MAN: The main obstacle was in visualizing the overall structure of the novel — and wondering if one can leave the novel to build itself as the work progresses. Do I need to specify in advance? Another question was how to give myself the greatest possible narrative freedom without letting threads escape so that the reader is lost. Another practical obstacle was my inability to devote myself to the novel for long periods of time, as I was busy with translation. I also left the novel for months as I finished a collection of short stories reprinted recently by the Family Library Project (Anton Chekhov’s Ghost).
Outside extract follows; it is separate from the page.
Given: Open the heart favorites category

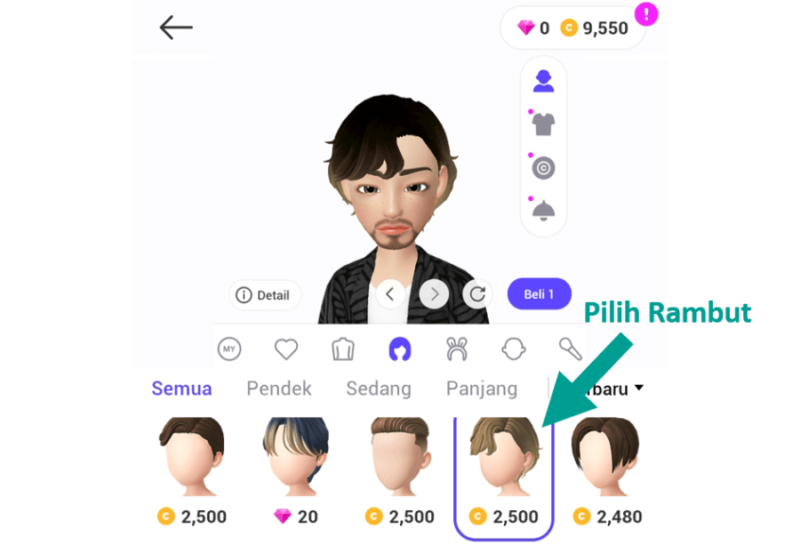Looking at the screenshot, I should (x=286, y=350).

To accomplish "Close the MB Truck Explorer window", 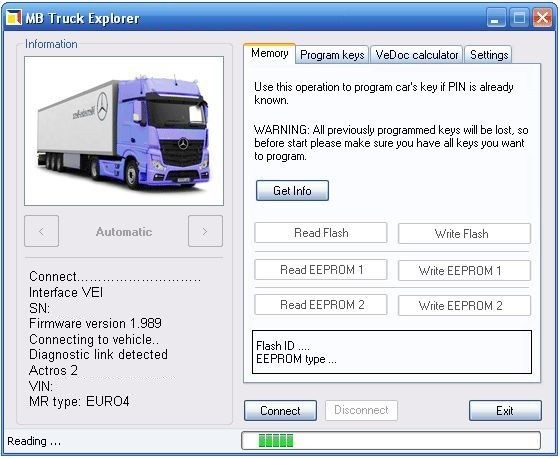I will click(542, 18).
The novel itself has not changed as a result of political events, on the one hand because it was almost finished at the outbreak of these (recent) events, and, on the other, because after every political event, there is a great need for an extended absorption period in order to reproduce it, and the two projects I have in hand now are other novels and have nothing to do with the events of the last two years in the Arab world.
AL: Before this you wrote short stories. Did you feel less able to play around with the novel format? Or able to experiment, but in a different way? How were your considerations different when constructing The Return of the Sheikh vs. stories?
MAN: You’re right that yes, the short story remains a place of free play and experimentation and adventure, and it is much more important, with novels, to develop the framework, and in the end a narrative must be developed. The novel is limited by these borders.
One cannot extend free play beyond techniques of narrating the story and how these are distributed throughout the novel’s architecture. Here, the adventure is different, and I had to be more careful with experimentation. In the short story, the structure becomes clear from almost the first moment, and it cannot be separated from the method of telling the story. But with a novel, it is like a branching tree, and, with each branch, a new adventure can develop. There can be variation on the basic tone, but you must remain faithful to the melody, and each branch must remain connected to the roots of the tree, so that it can’t be cut, and in contrast, the stories are free birds with nothing holding on to each separate experiment.
AL: Were there other books (that you can point to) that particularly nourished the development of this novel?
MAN: There have been many books, of course, but if they have made a direct contribution to this novel, I cannot rightly say. The image of the cultured person who is isolated from reality, immersed in a fog of the blue smoke, has been handled tens of times in Egyptian literature. The most well-known of these works is the novel Adrift on the Nile, by Naguib Mahfouz, and it was a dilemma for me to stay away from this familiar and expected pattern, and to deconstruct it and reproduce it on my own. It was important to me to put my own questions about the boundaries between reality and art, life and writing.
AL: Has your work as a translator helped to develop your novel-writing? Has it worked for or against your creative work, or both? Do you consider translation a work of art in itself, or channeling someone else’s art, or …?
MAN: Although translation work is a daunting task for any writer, and even sometimes one feels he is donating the blood of his writing to strangers, at the same time it gives him gifts and pleasant surprises. Translating a good literary text allows the translator to analyze — in practice — the methods of this author, and takes him to drafts of language, and as such is a task very close to writing. Translation made me more eager to be accurate and clear with expressions that were potentially confusing, and those and other gifts occur now and then. On the other hand, translation can be a real obstacle when one wants to fully indulge in working on a big, important project. It makes it difficult for the translator to keep hold of his own linguistic world, apart from the translation.
Of course the art of translation may sometimes seem a routine task, but all translators of stories or poems have known that magical moment when he feels himself on equal footing with the author himself, even if it were to stand in the author’s shadow. Translation is writing, to some degree, and whatever the translated text, it remains incumbent on the translator to re-craft the work in a new language. … I don’t now remember who said it, but all writing is a translation from the original.
With gratitude to Mona Elnamoury for looking over my translation.